Failed to effectively oversee controlled substances: Lacking a computerized inventory system, AC&C shelters generally relied on only one person at each shelter to complete the request, receipt and recording of their controlled substances inventory — which included opioids, sedatives, and a potentially deadly barbiturate. During the four-month review period, auditors found discrepancies in records involving 224 bottles of injectable, controlled substances. AC&C could not account for 239 tablets and the equivalent of 43 bottles of injectable liquids of controlled substances across all three shelter locations in Manhattan, Brooklyn and Staten Island.
Stored vaccines in food refrigerators and alongside animal remains: Auditors found vaccines and employee lunches stored together at the Brooklyn shelter, despite Centers for Disease Control and Prevention guidelines that vaccines should never be stored in the same refrigerator as food or beverages.
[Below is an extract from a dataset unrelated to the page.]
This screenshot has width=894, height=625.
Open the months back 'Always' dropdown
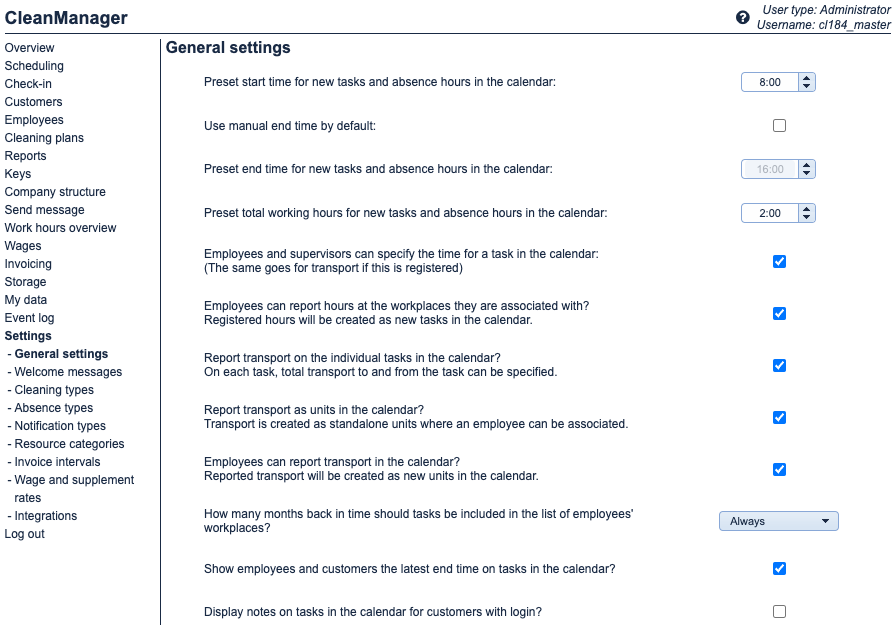point(778,521)
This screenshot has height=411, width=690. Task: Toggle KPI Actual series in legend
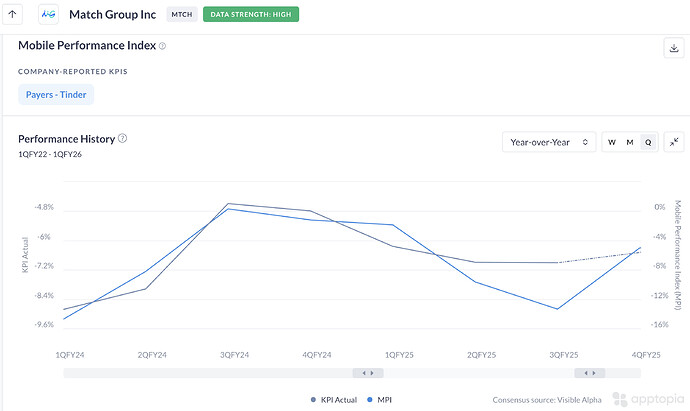(333, 400)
At the Manhattan shelter, auditors found vaccines stored in a freezer alongside animal remains.

Allowed poor shelter conditions to exist, until auditors notified AC&C and DOHMH officials: At the Brooklyn shelter, poor ventilation contributed to a strong gas odor, while a shared climate control system between isolation rooms for sick animals and rooms with healthy animals increased the risk of spreading contagious diseases. The Manhattan shelter had kennels lined up along the hallways of the facility due to overcrowding. Although there was a large city-owned space next door, AC&C used this space for storage, instead of converting the area into usable space for animals. At the Staten Island shelter, auditors found a defective fire alarm as well as peeling paint above dog kennels and feeding areas.
Weak and ineffective financial controls: Inadequate policies and procedures resulted in nearly $12,000 in credit card expenses that lacked adequate documentation as business expenses. Late payments incurred $18,000 in late fees and interest in FY 2013. AC&C also failed to provide a cost-benefit analysis of its planned move from office headquarters in Lower Manhattan, for which it has paid more than $221,000 in rental expenses annually since 2012.
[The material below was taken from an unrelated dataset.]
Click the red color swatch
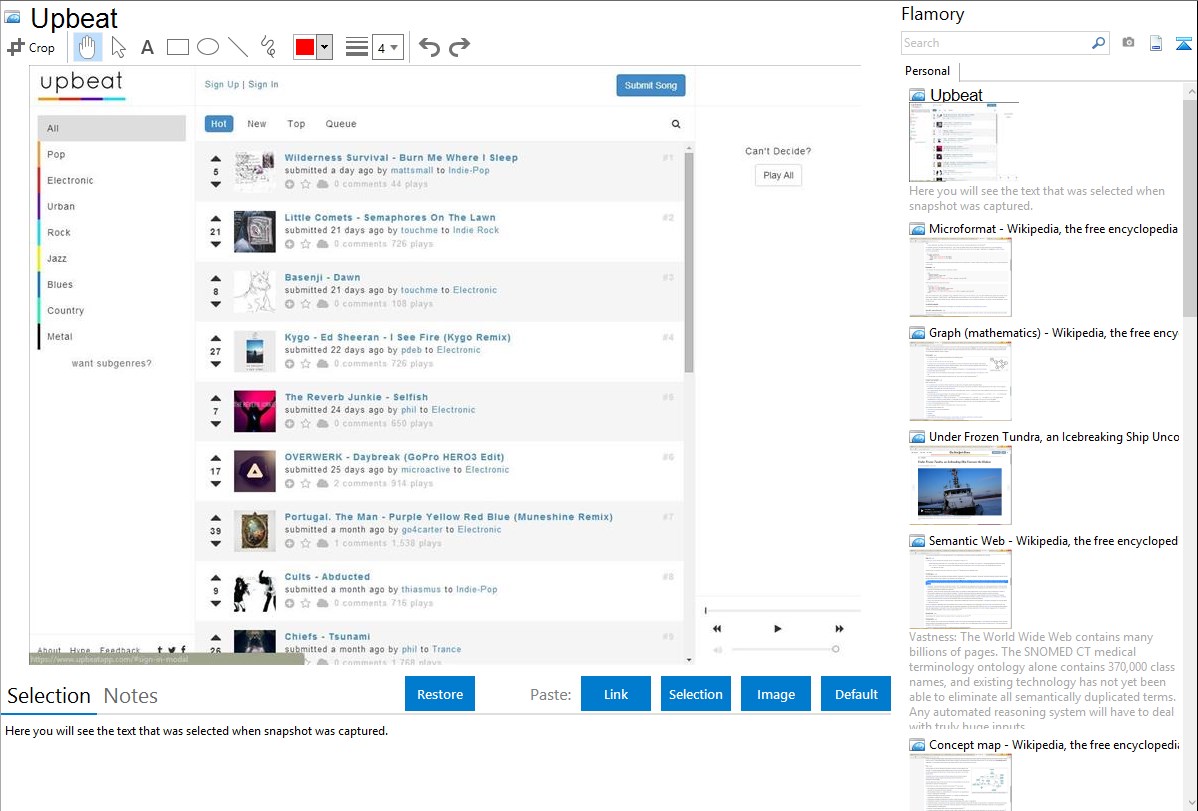1198x811 pixels. click(x=304, y=47)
"Our audit indicates a lack of effective management and financial and operational negligence. As a result, questionable conditions put the well-being of the animal population at risk," Stringer said. "Our City can and must do a better job of treating homeless animals with compassion and respect."
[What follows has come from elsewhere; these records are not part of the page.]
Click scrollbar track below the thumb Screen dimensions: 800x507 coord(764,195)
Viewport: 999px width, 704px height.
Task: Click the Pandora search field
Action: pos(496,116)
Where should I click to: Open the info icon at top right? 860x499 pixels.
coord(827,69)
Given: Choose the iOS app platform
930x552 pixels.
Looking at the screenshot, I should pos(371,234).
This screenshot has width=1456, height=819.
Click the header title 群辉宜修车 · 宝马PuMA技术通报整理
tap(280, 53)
The audit set forth 18 recommendations to both Animal Care & Control and the Department of Health and Mental Hygiene, the agency responsible for AC&C's contract compliance.

These recommendations include:
Implementing a computerized inventory system to accurately track controlled substances;
Establishing policies to ensure controlled substances are handled in accordance with DEA guidelines;
Ensure that expenses are documented and that accurate purchasing documents are provided; and
Conduct a cost benefit feasibility study to determine if moving headquarters is appropriate.
The DOHMH and AC&C fully agreed with the majority of the recommendations in their response to the audit. Notably, DOHMH agreed to amend its new contract with AC&C to include a requirement that AC&C implement a system of internal controls to include formal policies and procedures for its operations.